» WHAT THE TASK ASKS
Find every line below with the string "beside" and pick it out.

[Recorded data]
┌────────
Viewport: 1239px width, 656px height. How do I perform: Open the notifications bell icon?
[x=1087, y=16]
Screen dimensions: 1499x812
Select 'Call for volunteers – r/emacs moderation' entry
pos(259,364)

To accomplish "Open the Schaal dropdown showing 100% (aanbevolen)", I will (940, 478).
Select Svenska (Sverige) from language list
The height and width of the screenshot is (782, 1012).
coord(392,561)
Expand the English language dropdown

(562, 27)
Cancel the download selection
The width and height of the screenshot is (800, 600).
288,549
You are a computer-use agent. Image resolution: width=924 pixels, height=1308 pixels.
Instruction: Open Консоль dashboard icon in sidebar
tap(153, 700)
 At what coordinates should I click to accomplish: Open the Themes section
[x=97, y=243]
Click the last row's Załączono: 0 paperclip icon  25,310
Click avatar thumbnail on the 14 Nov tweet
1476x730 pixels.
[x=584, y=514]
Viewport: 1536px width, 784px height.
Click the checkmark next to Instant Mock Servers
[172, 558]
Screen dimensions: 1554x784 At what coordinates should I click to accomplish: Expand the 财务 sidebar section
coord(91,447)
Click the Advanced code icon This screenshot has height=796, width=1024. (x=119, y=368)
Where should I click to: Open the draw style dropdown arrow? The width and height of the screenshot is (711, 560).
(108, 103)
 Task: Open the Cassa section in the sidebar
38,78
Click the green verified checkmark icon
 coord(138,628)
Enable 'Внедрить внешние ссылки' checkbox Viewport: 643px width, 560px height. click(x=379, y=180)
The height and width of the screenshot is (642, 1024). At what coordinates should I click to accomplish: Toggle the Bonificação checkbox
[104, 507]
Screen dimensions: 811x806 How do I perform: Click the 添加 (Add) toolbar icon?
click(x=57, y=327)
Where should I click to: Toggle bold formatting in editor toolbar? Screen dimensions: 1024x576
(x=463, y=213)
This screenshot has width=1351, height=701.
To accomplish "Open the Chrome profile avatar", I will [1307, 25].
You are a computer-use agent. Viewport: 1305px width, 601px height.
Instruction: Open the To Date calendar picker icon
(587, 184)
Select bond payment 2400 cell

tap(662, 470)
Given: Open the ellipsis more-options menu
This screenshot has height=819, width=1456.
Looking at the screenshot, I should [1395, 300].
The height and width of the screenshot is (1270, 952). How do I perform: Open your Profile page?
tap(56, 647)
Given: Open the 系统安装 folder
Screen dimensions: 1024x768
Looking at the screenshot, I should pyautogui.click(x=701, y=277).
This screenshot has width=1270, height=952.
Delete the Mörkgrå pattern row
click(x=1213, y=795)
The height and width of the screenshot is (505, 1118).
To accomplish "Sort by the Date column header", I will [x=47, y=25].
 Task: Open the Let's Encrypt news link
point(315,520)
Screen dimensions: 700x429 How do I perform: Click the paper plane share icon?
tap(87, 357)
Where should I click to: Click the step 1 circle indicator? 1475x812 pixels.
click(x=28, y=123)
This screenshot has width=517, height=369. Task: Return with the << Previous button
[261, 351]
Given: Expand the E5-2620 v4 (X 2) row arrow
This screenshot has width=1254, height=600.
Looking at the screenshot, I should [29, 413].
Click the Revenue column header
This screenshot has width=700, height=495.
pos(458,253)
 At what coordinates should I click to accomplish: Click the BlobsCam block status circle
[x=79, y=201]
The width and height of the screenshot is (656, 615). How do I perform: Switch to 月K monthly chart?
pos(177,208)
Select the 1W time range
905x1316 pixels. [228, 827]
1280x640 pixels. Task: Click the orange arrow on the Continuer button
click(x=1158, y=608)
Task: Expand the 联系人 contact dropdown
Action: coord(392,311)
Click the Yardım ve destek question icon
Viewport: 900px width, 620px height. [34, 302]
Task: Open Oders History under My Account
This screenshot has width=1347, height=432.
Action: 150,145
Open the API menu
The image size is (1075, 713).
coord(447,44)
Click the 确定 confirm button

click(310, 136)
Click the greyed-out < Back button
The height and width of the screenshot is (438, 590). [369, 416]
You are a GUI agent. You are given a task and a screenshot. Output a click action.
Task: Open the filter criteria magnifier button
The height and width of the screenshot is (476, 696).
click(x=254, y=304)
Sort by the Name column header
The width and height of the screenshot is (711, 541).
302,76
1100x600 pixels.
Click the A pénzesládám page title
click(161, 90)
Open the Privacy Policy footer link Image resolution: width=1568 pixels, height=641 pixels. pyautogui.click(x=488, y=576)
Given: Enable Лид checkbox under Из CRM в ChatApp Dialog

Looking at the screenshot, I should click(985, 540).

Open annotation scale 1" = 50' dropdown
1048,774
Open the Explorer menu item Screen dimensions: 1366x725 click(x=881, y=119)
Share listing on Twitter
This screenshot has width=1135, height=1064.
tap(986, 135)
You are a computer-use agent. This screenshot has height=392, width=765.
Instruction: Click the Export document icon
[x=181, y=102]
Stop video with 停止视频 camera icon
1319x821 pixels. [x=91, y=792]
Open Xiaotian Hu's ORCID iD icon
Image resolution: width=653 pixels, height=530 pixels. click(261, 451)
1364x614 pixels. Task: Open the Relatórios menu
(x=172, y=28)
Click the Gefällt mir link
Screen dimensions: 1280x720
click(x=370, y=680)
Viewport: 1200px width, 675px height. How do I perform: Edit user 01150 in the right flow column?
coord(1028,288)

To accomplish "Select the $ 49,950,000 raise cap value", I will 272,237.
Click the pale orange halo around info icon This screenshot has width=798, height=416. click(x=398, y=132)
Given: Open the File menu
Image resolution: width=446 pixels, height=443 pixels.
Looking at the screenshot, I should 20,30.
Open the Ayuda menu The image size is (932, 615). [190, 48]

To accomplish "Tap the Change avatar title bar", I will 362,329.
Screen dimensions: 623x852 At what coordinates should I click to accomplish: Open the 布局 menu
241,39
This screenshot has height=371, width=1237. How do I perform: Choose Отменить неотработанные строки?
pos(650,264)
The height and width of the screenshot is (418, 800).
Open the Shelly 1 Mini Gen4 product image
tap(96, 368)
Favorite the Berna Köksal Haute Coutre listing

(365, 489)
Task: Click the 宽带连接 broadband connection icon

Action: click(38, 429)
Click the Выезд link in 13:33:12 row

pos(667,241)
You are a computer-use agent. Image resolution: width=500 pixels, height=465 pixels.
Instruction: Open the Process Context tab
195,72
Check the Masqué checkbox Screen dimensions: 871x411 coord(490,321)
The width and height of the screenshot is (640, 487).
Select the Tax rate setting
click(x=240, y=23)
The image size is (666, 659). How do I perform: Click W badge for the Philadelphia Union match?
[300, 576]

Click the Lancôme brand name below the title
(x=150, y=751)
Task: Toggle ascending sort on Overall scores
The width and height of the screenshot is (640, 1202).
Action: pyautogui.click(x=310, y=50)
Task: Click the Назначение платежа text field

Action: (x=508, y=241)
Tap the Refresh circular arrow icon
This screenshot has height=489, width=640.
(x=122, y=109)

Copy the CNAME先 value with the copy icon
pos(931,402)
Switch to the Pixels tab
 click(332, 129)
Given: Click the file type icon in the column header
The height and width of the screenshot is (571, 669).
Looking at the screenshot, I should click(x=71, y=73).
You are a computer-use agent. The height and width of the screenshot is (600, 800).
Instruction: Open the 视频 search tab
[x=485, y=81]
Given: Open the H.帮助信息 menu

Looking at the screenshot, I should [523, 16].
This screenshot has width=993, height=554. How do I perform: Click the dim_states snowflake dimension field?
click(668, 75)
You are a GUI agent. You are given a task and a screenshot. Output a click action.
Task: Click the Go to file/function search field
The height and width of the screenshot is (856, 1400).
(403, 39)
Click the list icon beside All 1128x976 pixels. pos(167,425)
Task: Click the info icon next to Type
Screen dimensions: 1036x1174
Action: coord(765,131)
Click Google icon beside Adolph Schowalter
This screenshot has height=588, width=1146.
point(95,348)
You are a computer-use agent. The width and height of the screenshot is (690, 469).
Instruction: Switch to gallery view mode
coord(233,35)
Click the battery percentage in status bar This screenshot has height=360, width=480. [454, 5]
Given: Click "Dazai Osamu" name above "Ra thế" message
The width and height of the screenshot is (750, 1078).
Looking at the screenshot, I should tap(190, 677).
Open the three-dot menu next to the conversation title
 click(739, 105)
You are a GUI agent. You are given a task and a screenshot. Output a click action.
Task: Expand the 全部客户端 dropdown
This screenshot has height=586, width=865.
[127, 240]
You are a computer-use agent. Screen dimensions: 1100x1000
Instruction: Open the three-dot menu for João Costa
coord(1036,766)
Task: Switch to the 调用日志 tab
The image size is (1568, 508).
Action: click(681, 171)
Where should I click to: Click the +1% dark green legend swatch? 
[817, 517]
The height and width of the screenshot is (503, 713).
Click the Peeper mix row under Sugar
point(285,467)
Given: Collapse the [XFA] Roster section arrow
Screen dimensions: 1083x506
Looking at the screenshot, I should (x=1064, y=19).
└────────
» TASK RESPONSE
Click the list icon beside All 1128x976 pixels. pos(167,425)
Click Google icon beside Adolph Schowalter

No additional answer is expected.